Recruited by Ramzi Yousef, he had acid burns on his legs from bomb chemicals.

During investigation of February 26, 1993 attack, Yasin was picked up by the FBI on March 4, 1993, the same day as the arrest of Mohammed A. Salameh, in a sweep of sites associated with Salameh. Yasin was found in the apartment in Jersey City, New Jersey, that he was sharing with his mother. Yasin was taken to New Jersey FBI headquarters in Newark, where he was reportedly very cooperative. Agents had Yasin retrace where and how the WTC bomb had been built in New York and New Jersey. Yasin said he was released after giving agents names and addresses, and went to Iraq.

==Return to Iraq and imprisonment==
In March 1993, Yasin boarded Royal Jordanian flight 262 to Amman, Jordan. From Amman, Yasin went on to Baghdad. In 1994, the Iraqi authorities arrested and imprisoned Yasin, and sent an emissary to the State Department to inform them that they had crucial information about a perpetrator of the World Trade Center attack and were prepared to cooperate. The State Department did not respond to the offer. In November 1997, two others were convicted in a court for their contributions to the bombing, but only "one other man believed to be directly involved in the attack, Iraqi Abdul Rahman Yasin, remained at large."

On October 10, 2001, Yasin's name appeared at the top of the list of the FBI's 22 Most Wanted Terrorists, which was released to the public by President George W. Bush with a $5 million reward for information leading to his capture.

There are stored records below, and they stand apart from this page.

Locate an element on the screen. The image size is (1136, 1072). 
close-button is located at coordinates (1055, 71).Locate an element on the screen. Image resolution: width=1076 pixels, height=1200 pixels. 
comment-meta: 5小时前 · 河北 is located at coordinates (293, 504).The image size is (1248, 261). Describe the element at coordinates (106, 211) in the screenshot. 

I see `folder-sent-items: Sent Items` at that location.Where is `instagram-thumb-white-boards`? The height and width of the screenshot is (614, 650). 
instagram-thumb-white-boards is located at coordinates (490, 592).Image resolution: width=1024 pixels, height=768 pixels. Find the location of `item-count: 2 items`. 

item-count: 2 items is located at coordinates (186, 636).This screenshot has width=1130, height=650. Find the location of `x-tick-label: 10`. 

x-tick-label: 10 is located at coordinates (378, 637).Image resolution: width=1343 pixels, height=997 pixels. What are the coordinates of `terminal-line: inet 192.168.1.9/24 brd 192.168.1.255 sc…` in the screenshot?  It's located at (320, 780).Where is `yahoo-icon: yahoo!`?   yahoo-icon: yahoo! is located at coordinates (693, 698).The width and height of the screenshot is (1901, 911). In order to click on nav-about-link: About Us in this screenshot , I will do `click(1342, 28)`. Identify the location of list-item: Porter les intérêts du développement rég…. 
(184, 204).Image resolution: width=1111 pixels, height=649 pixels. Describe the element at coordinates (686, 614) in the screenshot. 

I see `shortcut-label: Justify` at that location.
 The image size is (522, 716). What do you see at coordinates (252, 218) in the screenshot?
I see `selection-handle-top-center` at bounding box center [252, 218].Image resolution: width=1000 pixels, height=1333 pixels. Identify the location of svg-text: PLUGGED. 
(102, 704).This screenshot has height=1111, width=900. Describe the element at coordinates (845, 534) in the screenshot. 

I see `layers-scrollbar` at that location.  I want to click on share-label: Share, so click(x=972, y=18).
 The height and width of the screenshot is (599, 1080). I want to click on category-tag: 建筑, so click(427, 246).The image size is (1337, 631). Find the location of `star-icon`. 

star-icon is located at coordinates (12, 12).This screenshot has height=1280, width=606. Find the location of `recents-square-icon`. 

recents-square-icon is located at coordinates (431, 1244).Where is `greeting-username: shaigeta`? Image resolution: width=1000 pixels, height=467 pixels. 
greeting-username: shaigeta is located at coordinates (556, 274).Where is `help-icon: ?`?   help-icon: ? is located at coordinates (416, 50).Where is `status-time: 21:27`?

In 2002, following the September 11th attacks, Iraq attempted to hand Yasin over to the US government and began negotiating extradition protocols with the Americans via Egypt. However, negotiations hit a snag when U.S. intelligence refused to provide Iraq with a receipt citing unfair demands, an official statement acknowledging Yasin had been handed over.

On May 23, 2002, the Iraqis gave Lesley Stahl of CBS News access to an Iraqi prison to interview Yasin for a segment on 60 Minutes where Yasin appeared in prison pajamas and handcuffs. The Iraqis stated they had held Yasin prisoner on the outskirts of Baghdad since 1994. Yasin has not been seen or heard from since the 2002 prison interview.

After the 2003 invasion of Iraq, large numbers of Iraqi government documents were retrieved by U.S. intelligence. An anonymous U.S. intelligence official claimed to USA Today that "some of the analysts concluded that the documents show that Saddam's government provided monthly payments and a home for Yasin." However, intelligence and law enforcement officials disagreed on its conclusiveness.

==Al-Qaeda sanctions listing==

Although a direct al-Qaeda role in the 1993 WTC attack was never established, Abdul Rahman Yasin was listed on 17 October 2001 as being associated with the organization known as al-Qaeda, the individual named Osama bin Laden and the organization known as the Taliban, for his participation:
"in the financing, planning, facilitating, preparing or perpetrating of acts or activities by, in conjunction with, under the name of, on behalf, or in support of", "supplying, selling or transferring arms and related materiel to" or "otherwise supporting acts or activities of" al-Qaeda (QDe.004), Osama bin Laden, and the Taliban.